Gemeinsam haben sich die beiden Verbände gegen Fahrverbote in den Städten engagiert. Gemeinsam kämpften sie für die Nachrüstung älterer Diesel-Fahrzeuge. Erfolgreich.

Dazu hat ZDK-Präsident Karpinski viel beigetragen. „Das Kraftfahrzeuggewerbe hat mehr für den Diesel gekämpft als alle Automobilhersteller zusammen“, zitierte Bundesinnungsmeister Wilhelm Hülsdonk den Jubilar und präzisierte gleich: „Jürgen Karpinski hat mehr für den Diesel gekämpft als alle Autohersteller zusammen.“

Das geht nur mit viel Engagement. Hülsdonk beschrieb Karpinski als „ein Mann der Tat“, der sich einbringt und einmischt, ein Mann „der klaren Worte“, der eingefahrene Gleise verlässt und nicht nur auf Bewährtes setzt, sondern auch Neues wagt.
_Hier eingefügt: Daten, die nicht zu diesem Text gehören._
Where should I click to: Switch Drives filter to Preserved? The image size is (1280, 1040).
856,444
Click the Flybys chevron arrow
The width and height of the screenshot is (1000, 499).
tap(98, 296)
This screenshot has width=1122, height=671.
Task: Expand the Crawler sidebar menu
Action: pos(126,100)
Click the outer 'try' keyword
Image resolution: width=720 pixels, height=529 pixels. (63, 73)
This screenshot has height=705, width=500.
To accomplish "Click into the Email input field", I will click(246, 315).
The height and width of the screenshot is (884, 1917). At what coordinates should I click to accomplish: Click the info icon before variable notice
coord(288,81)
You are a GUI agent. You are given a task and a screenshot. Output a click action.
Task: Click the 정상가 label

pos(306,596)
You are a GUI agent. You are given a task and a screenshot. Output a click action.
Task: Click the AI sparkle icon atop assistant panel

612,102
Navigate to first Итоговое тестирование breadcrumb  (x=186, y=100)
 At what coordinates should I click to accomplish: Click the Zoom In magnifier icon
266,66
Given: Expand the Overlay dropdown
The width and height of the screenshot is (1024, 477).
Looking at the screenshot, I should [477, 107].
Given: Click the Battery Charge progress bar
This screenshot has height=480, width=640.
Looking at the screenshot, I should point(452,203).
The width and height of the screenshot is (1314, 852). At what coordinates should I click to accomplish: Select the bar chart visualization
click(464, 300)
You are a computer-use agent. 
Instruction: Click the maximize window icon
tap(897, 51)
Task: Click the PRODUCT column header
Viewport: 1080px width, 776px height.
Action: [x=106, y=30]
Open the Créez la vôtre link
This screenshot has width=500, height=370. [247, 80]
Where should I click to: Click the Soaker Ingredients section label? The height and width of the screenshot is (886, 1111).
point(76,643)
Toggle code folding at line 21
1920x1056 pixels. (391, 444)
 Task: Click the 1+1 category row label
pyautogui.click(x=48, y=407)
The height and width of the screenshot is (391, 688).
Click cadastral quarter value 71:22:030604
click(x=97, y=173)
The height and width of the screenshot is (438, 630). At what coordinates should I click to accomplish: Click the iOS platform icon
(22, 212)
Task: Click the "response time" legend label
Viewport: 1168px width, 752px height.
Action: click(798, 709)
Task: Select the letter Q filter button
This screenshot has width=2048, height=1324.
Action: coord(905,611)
Dabei kann sich Karpinski auf sein Netzwerk verlassen. So konnte er für den Ansatz der Diesel-Nachrüstung in der Politik Unterstützer gewinnen, zum Beispiel Michael Boddenberg, Vorsitzender der CDU-Fraktion im Hessischen Landtag: „In der Politik hat er bei der Dieselnachrüstung sehr schnell viele Mitstreiter gefunden.“ Boddenberg trug das Anliegen zur höchsten Stelle: Bundeskanzlerin Angela Merkel. „Ich habe noch nie ein so emotionales Gespräch mit der Kanzlerin unter vier Augen geführt“, erinnerte sich der CDU-Politiker.

Denn aus Boddenbergs Sicht birgt das Diesel-Thema jede Menge Sprengstoff. „Es kann doch nicht sein, dass sich die einen mit einer Sache die Taschen voll machen und andere den Schaden ausbügeln müssen.“ Bei dem Thema gehe es nicht nur um eine Technologie, sondern eine gesellschaftliche Situation. „Wir müssen achtgeben, dass die Menschen beieinander bleiben.“

Das gilt wohl auch für das Thema Fahrverbote. Statt einseitig die Diesel-Fahrzeuge aus den Innenstädten zu verbannen, gilt es die Möglichkeiten der Angebote sinnvoll zu verbinden. „Man muss klug überlegen, wie man die verschiedenen Arten der Mobilität zusammenführt“, forderte der Frankfurter Stadtrat Markus Frank.

Entscheidend dafür sei, die richtigen Experten zu fragen: „Klüger als blinder Aktionismus ist es, Jürgen Karpinski zu zuhören“, betonte Frank. Er empfehle dem Magistrat der Stadt eine Werkstattstunde mit dem ZDK-Präsidenten.